In the progression of the soul in its aspiration and travel to the Supreme Being, it has to transcend the lower for the sake of the higher. It may appear, for all practical purposes, that we have to rise from tamas to rajas, and from rajas to sattva, though this is not a mathematical movement or a travel along a beaten track. There is a commingling of qualities, and we are not always, entirely, in one state alone. We are not hundred percent tamasika, hundred percent rajasika or hundred percent sattvika ; all these things are present in us always. Yet, there is a tentative need to apply ourselves for the purpose of a routine of practice, which takes the shape of self-transcendence from tamas to rajas, and from rajas to sattva.



Those who are tamasika preponderatingly are lethargic, stupid, idiotic, incapable of thinking properly, and sleepy, gluttonous, etc. Those who are rajasika are restless, passionate, full of desires, run about here and there, never finding peace in themselves, and not having a moment of rest. Those who are sattvika are the people of knowledge, sedate in behaviour, calm and judicious in judgement, and these are the aspirants who are religious and spiritual.



People who pass away from this world at the time of the preponderance of one quality or other have a corresponding experience after death. Those who die when the quality of sattva preponderates go to the higher regions, the realm of angels, paradise, Svarga-loka, as we call it. Those who are rajasika, if they die in that condition, come back to the mortal world of restless activity. Tamas drags one down to the nether regions, to the lower realms of suffering and unconsciousness.



These gunas are rotating and revolving perpetually like a wheel, and they never rest in themselves in a state of harmony at any time. The whole universe is constituted of these gunas, the substance of prakriti; inside and outside only these are present. These are the building bricks of the cosmos.
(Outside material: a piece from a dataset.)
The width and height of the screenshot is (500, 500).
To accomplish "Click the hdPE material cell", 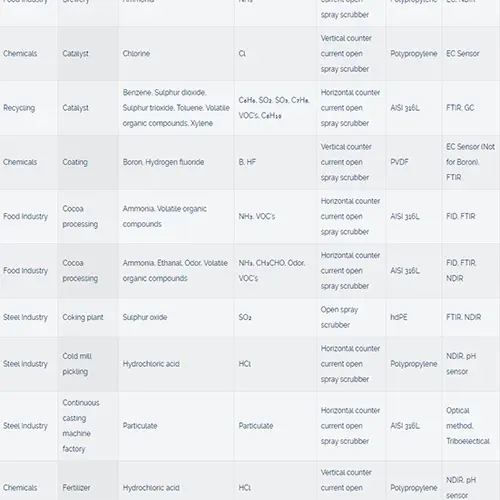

And one who is able to visualise, unattached, the presence of these characters of prakriti, who recognises the fact that the whole world is a drama played by these properties, who remains as a witness of this entire play enacted in the arena of experience by the gunas—such a person who stands above them, unaffected, who has transcended the gunas, who has gone above the operations of prakriti, is the one that is fit to enter into the bosom of Brahman, the Absolute.


End.


NEXT- Chapter -16. The Supreme Person

To be continued ......



===================================================

Comments

Popular posts from this blog

Stabilising the Mind in God: The Twelfth Chapter of the Bhagavadgita-2. Swami Krishnananda

The Teachings of the Bhagavadgita - 8.1. Swami Krishnananda.

Gita : Ch-7. Slo-26.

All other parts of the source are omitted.